#### Task:
For each entry that follows, produce an exact copy.

[Start of section]

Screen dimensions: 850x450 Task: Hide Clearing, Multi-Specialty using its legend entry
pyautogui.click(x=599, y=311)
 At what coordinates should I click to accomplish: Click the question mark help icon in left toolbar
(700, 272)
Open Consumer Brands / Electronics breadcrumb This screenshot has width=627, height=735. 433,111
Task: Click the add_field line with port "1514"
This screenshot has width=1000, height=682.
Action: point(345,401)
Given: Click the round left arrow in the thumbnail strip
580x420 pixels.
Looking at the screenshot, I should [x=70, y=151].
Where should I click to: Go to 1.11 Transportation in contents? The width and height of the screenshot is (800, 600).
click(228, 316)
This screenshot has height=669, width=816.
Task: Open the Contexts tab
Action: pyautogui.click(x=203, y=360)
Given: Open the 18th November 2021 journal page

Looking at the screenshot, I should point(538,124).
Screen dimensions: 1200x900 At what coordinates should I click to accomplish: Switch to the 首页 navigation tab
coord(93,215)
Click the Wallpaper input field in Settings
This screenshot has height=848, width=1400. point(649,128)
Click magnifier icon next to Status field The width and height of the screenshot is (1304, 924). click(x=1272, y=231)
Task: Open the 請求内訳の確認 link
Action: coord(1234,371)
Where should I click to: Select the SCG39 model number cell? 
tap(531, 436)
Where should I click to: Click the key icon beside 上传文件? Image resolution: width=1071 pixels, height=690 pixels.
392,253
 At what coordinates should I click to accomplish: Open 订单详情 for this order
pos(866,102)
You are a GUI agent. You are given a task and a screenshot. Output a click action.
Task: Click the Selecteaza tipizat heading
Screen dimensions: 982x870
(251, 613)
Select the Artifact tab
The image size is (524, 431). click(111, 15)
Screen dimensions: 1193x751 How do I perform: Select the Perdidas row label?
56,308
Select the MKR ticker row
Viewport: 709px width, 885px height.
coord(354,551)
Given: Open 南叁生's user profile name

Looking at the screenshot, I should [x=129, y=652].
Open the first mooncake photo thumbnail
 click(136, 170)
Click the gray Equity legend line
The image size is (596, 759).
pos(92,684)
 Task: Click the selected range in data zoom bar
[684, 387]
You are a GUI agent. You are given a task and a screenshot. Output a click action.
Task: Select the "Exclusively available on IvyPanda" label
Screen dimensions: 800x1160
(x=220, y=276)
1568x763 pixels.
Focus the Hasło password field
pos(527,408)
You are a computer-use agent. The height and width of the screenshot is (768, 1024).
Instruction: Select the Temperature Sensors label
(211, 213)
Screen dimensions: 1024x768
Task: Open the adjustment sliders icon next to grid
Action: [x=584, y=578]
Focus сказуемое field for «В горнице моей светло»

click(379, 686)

[End of section]

#### Task response:
Screen dimensions: 850x450 Task: Hide Clearing, Multi-Specialty using its legend entry
pyautogui.click(x=599, y=311)
 At what coordinates should I click to accomplish: Click the question mark help icon in left toolbar
(700, 272)
Open Consumer Brands / Electronics breadcrumb This screenshot has width=627, height=735. 433,111
Task: Click the add_field line with port "1514"
This screenshot has width=1000, height=682.
Action: point(345,401)
Given: Click the round left arrow in the thumbnail strip
580x420 pixels.
Looking at the screenshot, I should [x=70, y=151].
Where should I click to: Go to 1.11 Transportation in contents? The width and height of the screenshot is (800, 600).
click(228, 316)
This screenshot has height=669, width=816.
Task: Open the Contexts tab
Action: pyautogui.click(x=203, y=360)
Given: Open the 18th November 2021 journal page

Looking at the screenshot, I should point(538,124).
Screen dimensions: 1200x900 At what coordinates should I click to accomplish: Switch to the 首页 navigation tab
coord(93,215)
Click the Wallpaper input field in Settings
This screenshot has height=848, width=1400. point(649,128)
Click magnifier icon next to Status field The width and height of the screenshot is (1304, 924). click(x=1272, y=231)
Task: Open the 請求内訳の確認 link
Action: coord(1234,371)
Where should I click to: Select the SCG39 model number cell? 
tap(531, 436)
Where should I click to: Click the key icon beside 上传文件? Image resolution: width=1071 pixels, height=690 pixels.
392,253
 At what coordinates should I click to accomplish: Open 订单详情 for this order
pos(866,102)
You are a GUI agent. You are given a task and a screenshot. Output a click action.
Task: Click the Selecteaza tipizat heading
Screen dimensions: 982x870
(251, 613)
Select the Artifact tab
The image size is (524, 431). click(111, 15)
Screen dimensions: 1193x751 How do I perform: Select the Perdidas row label?
56,308
Select the MKR ticker row
Viewport: 709px width, 885px height.
coord(354,551)
Given: Open 南叁生's user profile name

Looking at the screenshot, I should [x=129, y=652].
Open the first mooncake photo thumbnail
 click(136, 170)
Click the gray Equity legend line
The image size is (596, 759).
pos(92,684)
 Task: Click the selected range in data zoom bar
[684, 387]
You are a GUI agent. You are given a task and a screenshot. Output a click action.
Task: Select the "Exclusively available on IvyPanda" label
Screen dimensions: 800x1160
(x=220, y=276)
1568x763 pixels.
Focus the Hasło password field
pos(527,408)
You are a computer-use agent. The height and width of the screenshot is (768, 1024).
Instruction: Select the Temperature Sensors label
(211, 213)
Screen dimensions: 1024x768
Task: Open the adjustment sliders icon next to grid
Action: [x=584, y=578]
Focus сказуемое field for «В горнице моей светло»

click(379, 686)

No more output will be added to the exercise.